___ 文档

代码入口在kafka/server/DynamicConfigManager.scala,这里会启线程监听zk的配置数据,并调用对应的handler来处理

topic配置

  • topic对应的handler为TopicConfigHandler,最终调用的processConfigChanges方法,对应关键代码如下
  def processConfigChanges(topic: String, topicConfig: Properties): Unit = {
    // Validate the configurations.
    val configNamesToExclude = excludedConfigs(topic, topicConfig)

    updateLogConfig(topic, topicConfig, configNamesToExclude)

    def updateThrottledList(prop: String, quotaManager: ReplicationQuotaManager) = {
      if (topicConfig.containsKey(prop) && topicConfig.getProperty(prop).length > 0) {
        val partitions = parseThrottledPartitions(topicConfig, kafkaConfig.brokerId, prop)
        quotaManager.markThrottled(topic, partitions)
        info(s"Setting $prop on broker ${kafkaConfig.brokerId} for topic: $topic and partitions $partitions")
      } else {
        quotaManager.removeThrottle(topic)

______
___ 所给列表

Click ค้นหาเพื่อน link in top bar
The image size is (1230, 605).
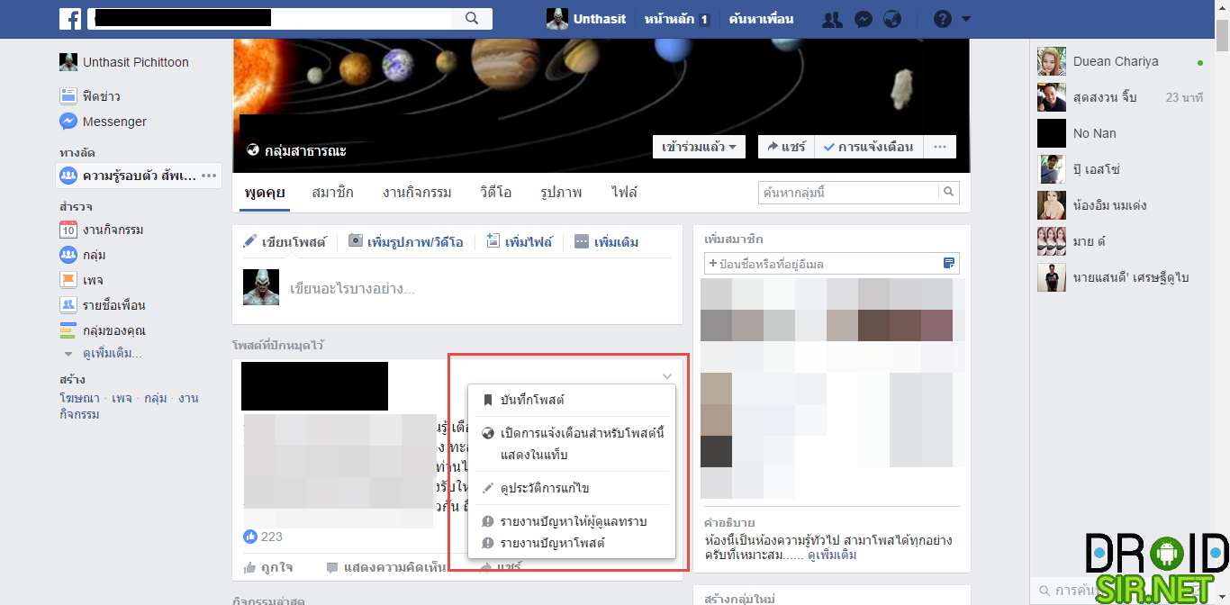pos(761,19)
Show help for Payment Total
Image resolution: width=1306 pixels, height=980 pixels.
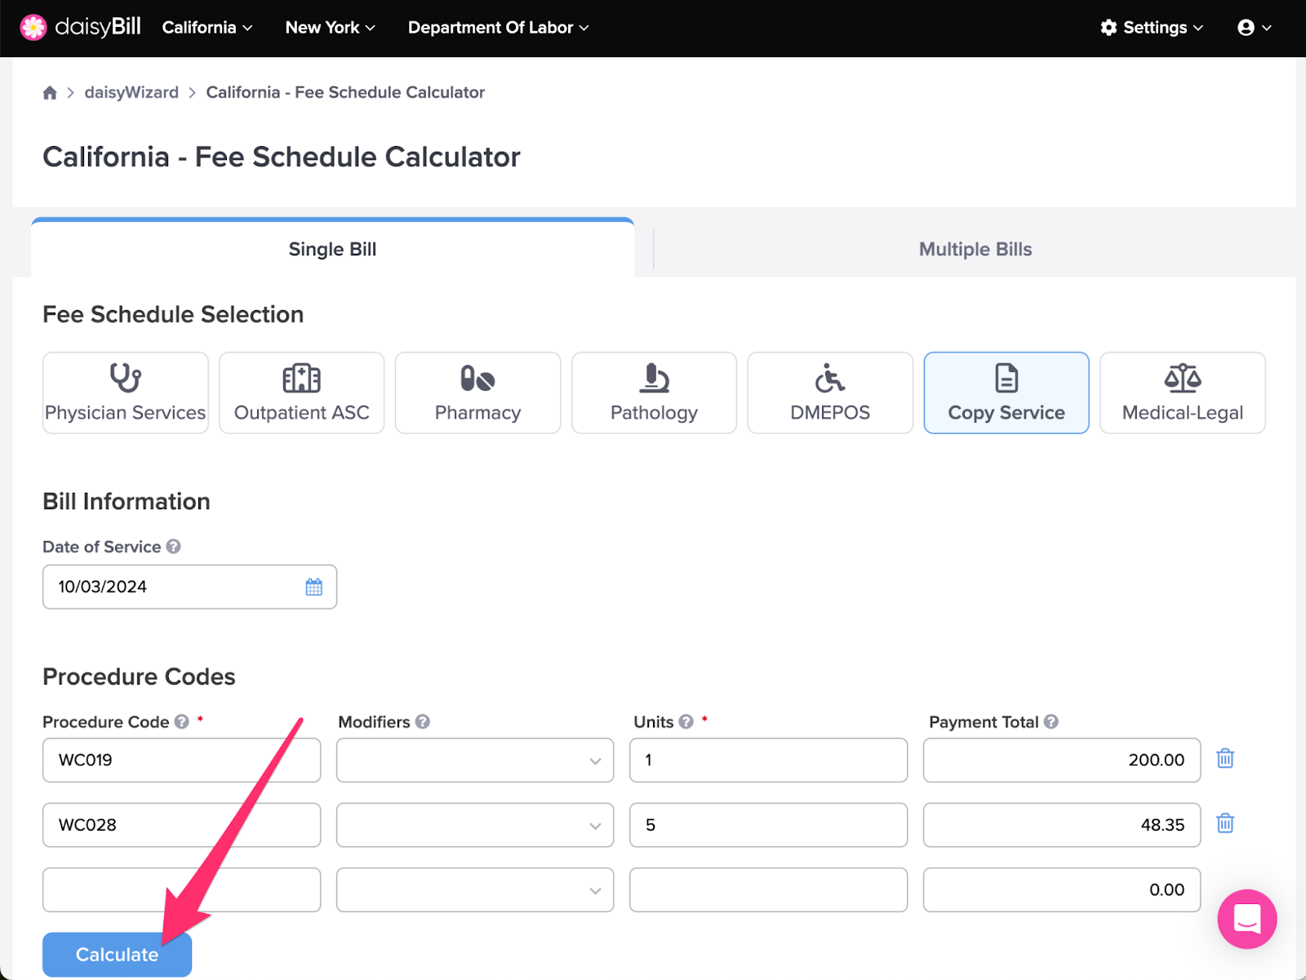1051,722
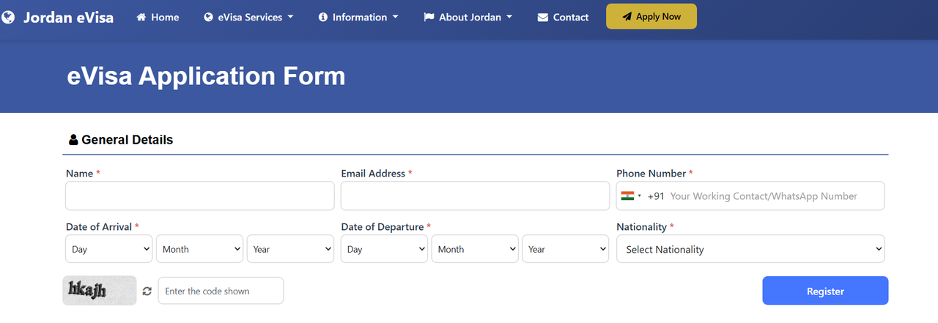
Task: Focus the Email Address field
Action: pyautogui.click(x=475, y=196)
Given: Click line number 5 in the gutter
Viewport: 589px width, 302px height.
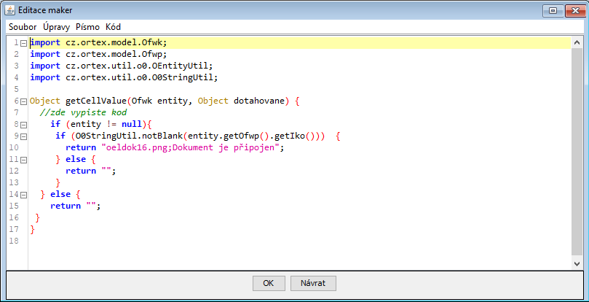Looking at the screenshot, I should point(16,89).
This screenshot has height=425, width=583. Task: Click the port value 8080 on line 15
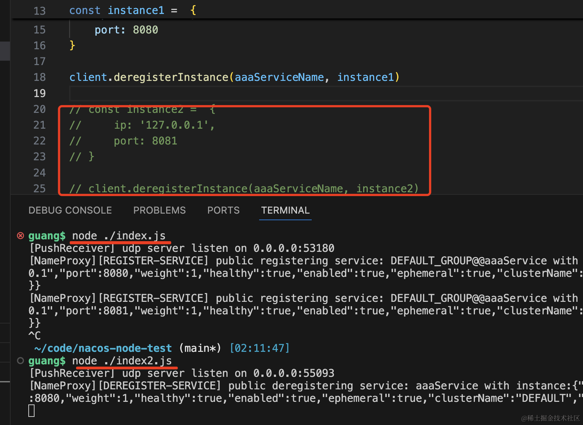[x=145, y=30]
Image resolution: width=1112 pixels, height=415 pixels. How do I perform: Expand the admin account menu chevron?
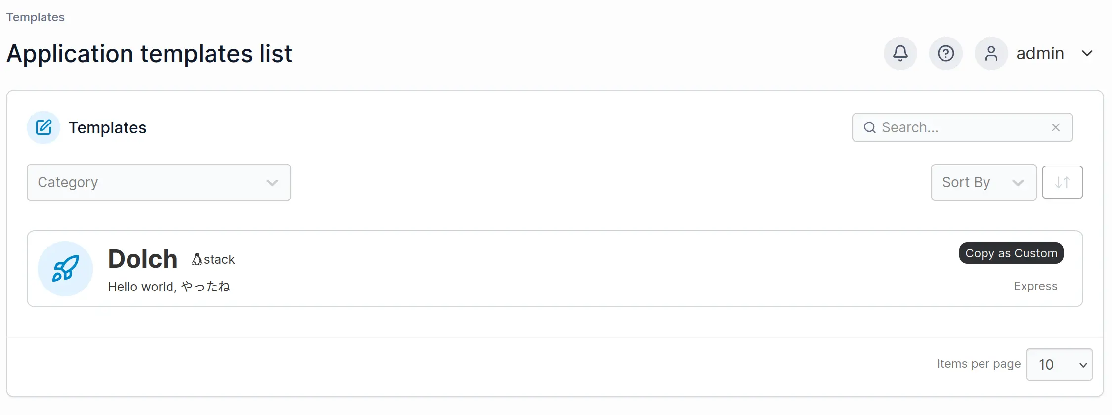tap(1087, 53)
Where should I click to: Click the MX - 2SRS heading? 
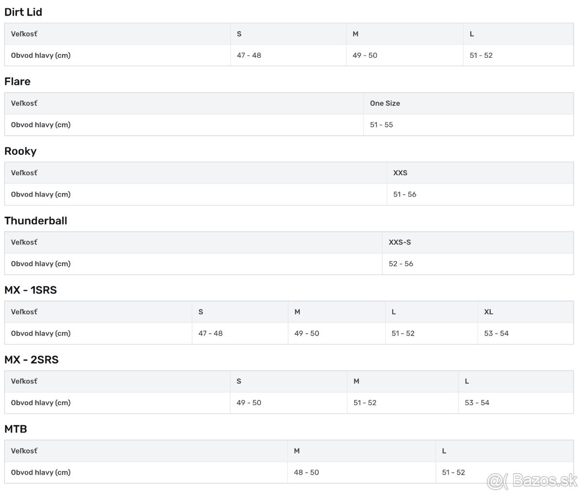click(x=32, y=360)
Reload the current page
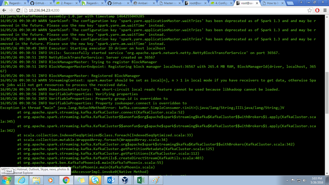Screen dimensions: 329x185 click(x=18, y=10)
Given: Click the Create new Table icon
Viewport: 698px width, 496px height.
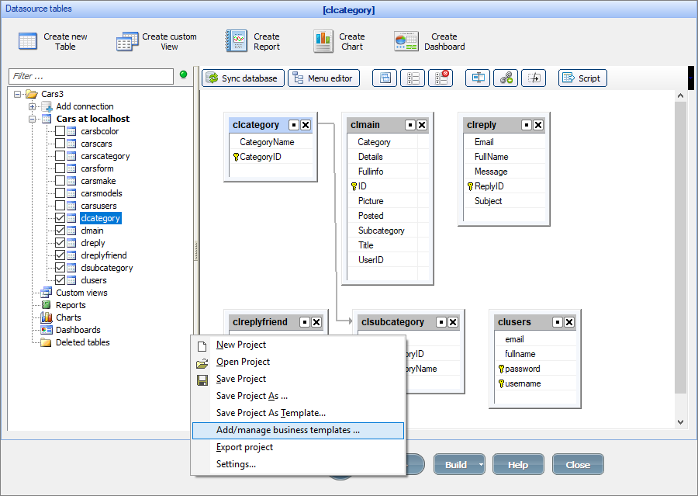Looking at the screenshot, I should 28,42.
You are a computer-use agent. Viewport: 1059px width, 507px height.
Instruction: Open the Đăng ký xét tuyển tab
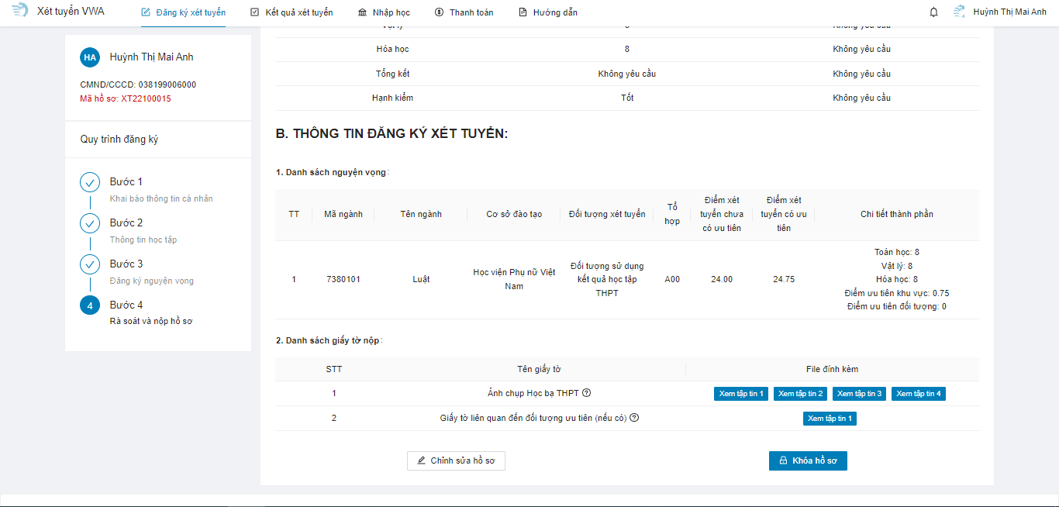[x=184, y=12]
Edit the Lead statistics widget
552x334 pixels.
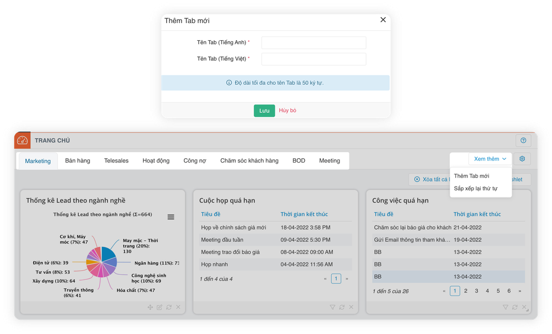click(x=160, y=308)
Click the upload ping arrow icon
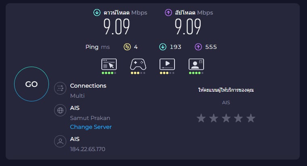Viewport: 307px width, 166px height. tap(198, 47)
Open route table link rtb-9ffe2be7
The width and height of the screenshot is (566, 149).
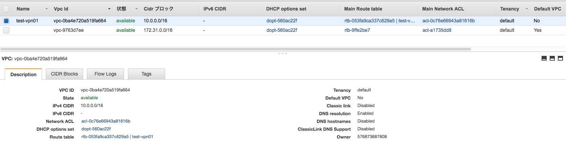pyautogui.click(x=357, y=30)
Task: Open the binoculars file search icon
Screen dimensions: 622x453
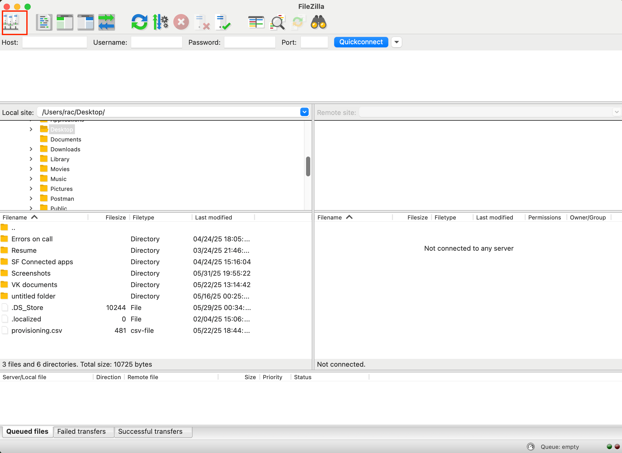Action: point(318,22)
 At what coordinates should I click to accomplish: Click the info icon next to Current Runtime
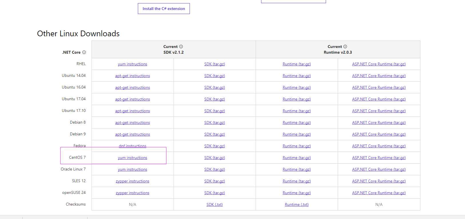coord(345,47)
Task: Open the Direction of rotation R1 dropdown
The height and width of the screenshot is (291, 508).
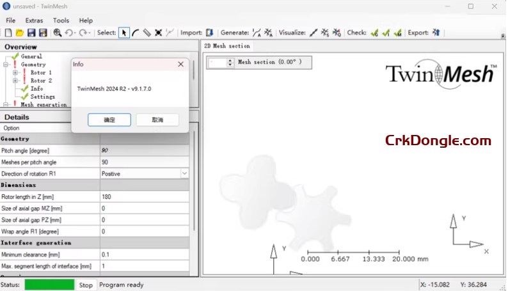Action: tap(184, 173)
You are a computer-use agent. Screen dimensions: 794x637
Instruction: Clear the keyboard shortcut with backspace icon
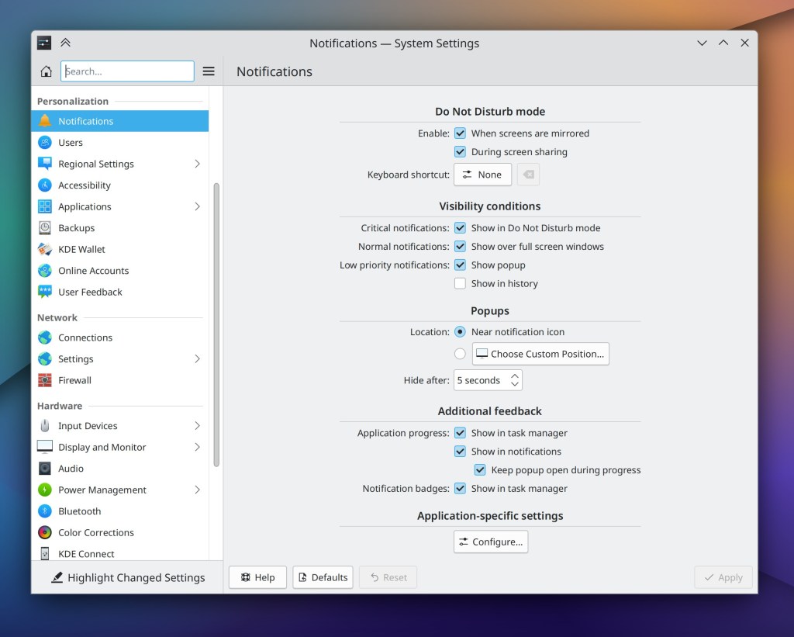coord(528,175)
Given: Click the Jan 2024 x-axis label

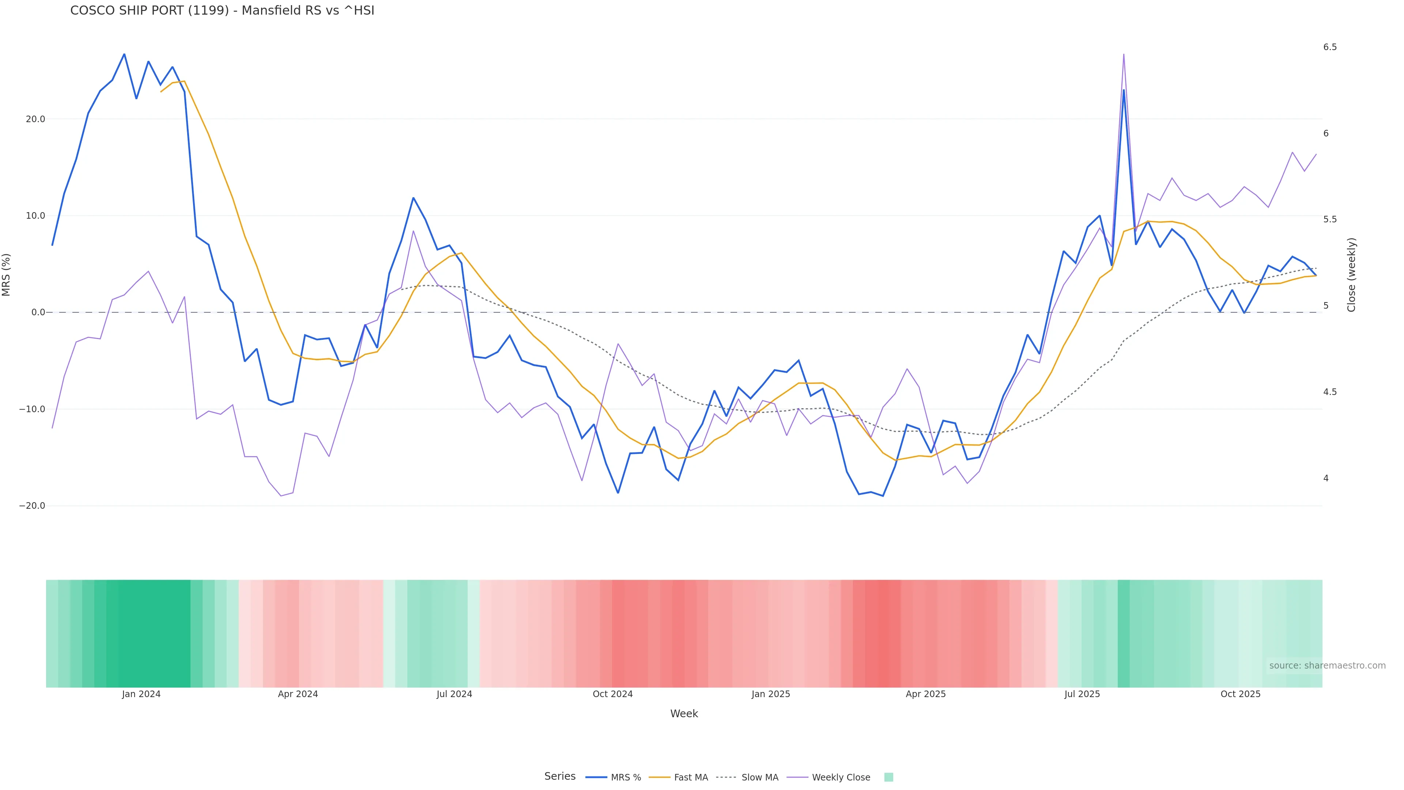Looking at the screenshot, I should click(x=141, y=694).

______

_任务要求:_ 上面有一篇讲Kafka动态配置处理的文档，请从它最后一行之后接着续写。

_参考答案:_
        info(s"Removing $prop from broker ${kafkaConfig.brokerId} for topic $topic")
      }
    }
    updateThrottledList(LogConfig.LeaderReplicationThrottledReplicasProp, quotas.leader)
    updateThrottledList(LogConfig.FollowerReplicationThrottledReplicasProp, quotas.follower)

    if (Try(topicConfig.getProperty(KafkaConfig.UncleanLeaderElectionEnableProp).toBoolean).getOrElse(false)) {
      kafkaController.enableTopicUncleanLeaderElection(topic)
    }
  }
  
    def markThrottled(topic: String, partitions: Seq[Int]): Unit = {
    //最终将配置读入内存,throttledPartitions为ConcurrentHashMap结构
      throttledPartitions.put(topic, partitions)
    }

broker配置

  • broker对应的handler为BrokerConfigHandler,同样调用的processConfigChanges方法
def processConfigChanges(brokerId: String, properties: Properties): Unit = {
    def getOrDefault(prop: String): Long = {
      if (properties.containsKey(prop))
        properties.getProperty(prop).toLong
      else
        DefaultReplicationThrottledRate
    }
    if (brokerId == ConfigEntityName.Default)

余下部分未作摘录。